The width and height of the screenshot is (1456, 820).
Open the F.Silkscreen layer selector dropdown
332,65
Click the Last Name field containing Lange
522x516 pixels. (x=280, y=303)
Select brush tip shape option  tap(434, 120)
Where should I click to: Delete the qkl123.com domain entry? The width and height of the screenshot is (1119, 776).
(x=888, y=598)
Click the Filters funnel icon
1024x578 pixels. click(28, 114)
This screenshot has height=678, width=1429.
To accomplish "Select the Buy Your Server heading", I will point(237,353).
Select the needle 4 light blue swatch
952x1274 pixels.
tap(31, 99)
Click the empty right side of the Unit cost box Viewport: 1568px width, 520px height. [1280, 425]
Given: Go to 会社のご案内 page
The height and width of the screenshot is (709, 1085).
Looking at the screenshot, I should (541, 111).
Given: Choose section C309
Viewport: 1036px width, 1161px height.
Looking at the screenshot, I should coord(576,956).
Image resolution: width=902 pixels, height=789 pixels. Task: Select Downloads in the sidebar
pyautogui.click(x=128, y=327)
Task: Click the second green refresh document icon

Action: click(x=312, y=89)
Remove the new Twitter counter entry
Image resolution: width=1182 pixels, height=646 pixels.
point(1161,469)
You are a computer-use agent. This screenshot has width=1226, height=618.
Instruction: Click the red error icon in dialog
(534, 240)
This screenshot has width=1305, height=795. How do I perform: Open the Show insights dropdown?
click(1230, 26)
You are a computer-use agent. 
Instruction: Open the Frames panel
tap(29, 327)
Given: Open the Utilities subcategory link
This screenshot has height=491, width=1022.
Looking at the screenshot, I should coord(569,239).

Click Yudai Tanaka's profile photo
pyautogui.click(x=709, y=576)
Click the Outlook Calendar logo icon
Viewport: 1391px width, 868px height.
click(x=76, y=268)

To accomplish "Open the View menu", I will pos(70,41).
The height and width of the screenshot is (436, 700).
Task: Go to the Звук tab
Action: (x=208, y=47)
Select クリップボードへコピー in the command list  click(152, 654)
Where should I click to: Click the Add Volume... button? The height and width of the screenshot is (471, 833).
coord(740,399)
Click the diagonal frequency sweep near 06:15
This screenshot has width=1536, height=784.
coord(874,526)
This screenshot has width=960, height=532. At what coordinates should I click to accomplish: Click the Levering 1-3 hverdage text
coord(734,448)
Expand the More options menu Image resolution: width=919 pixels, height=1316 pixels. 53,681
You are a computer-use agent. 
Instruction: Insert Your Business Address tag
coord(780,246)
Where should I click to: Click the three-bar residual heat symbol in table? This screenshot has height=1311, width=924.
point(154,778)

• _Exercise_
Can you copy all of the material above line for line, with no changes?

• _Correct result_
The width and height of the screenshot is (1456, 820).
Open the F.Silkscreen layer selector dropdown
332,65
Click the Last Name field containing Lange
522x516 pixels. (x=280, y=303)
Select brush tip shape option  tap(434, 120)
Where should I click to: Delete the qkl123.com domain entry? The width and height of the screenshot is (1119, 776).
(x=888, y=598)
Click the Filters funnel icon
1024x578 pixels. click(28, 114)
This screenshot has height=678, width=1429.
To accomplish "Select the Buy Your Server heading", I will point(237,353).
Select the needle 4 light blue swatch
952x1274 pixels.
tap(31, 99)
Click the empty right side of the Unit cost box Viewport: 1568px width, 520px height. [1280, 425]
Given: Go to 会社のご案内 page
The height and width of the screenshot is (709, 1085).
Looking at the screenshot, I should (541, 111).
Given: Choose section C309
Viewport: 1036px width, 1161px height.
Looking at the screenshot, I should coord(576,956).
Image resolution: width=902 pixels, height=789 pixels. Task: Select Downloads in the sidebar
pyautogui.click(x=128, y=327)
Task: Click the second green refresh document icon

Action: click(x=312, y=89)
Remove the new Twitter counter entry
Image resolution: width=1182 pixels, height=646 pixels.
point(1161,469)
You are a computer-use agent. This screenshot has width=1226, height=618.
Instruction: Click the red error icon in dialog
(534, 240)
This screenshot has width=1305, height=795. How do I perform: Open the Show insights dropdown?
click(1230, 26)
You are a computer-use agent. 
Instruction: Open the Frames panel
tap(29, 327)
Given: Open the Utilities subcategory link
This screenshot has height=491, width=1022.
Looking at the screenshot, I should coord(569,239).

Click Yudai Tanaka's profile photo
pyautogui.click(x=709, y=576)
Click the Outlook Calendar logo icon
Viewport: 1391px width, 868px height.
click(x=76, y=268)

To accomplish "Open the View menu", I will pos(70,41).
The height and width of the screenshot is (436, 700).
Task: Go to the Звук tab
Action: (x=208, y=47)
Select クリップボードへコピー in the command list  click(152, 654)
Where should I click to: Click the Add Volume... button? The height and width of the screenshot is (471, 833).
coord(740,399)
Click the diagonal frequency sweep near 06:15
This screenshot has width=1536, height=784.
coord(874,526)
This screenshot has width=960, height=532. At what coordinates should I click to accomplish: Click the Levering 1-3 hverdage text
coord(734,448)
Expand the More options menu Image resolution: width=919 pixels, height=1316 pixels. 53,681
You are a computer-use agent. 
Instruction: Insert Your Business Address tag
coord(780,246)
Where should I click to: Click the three-bar residual heat symbol in table? This screenshot has height=1311, width=924.
point(154,778)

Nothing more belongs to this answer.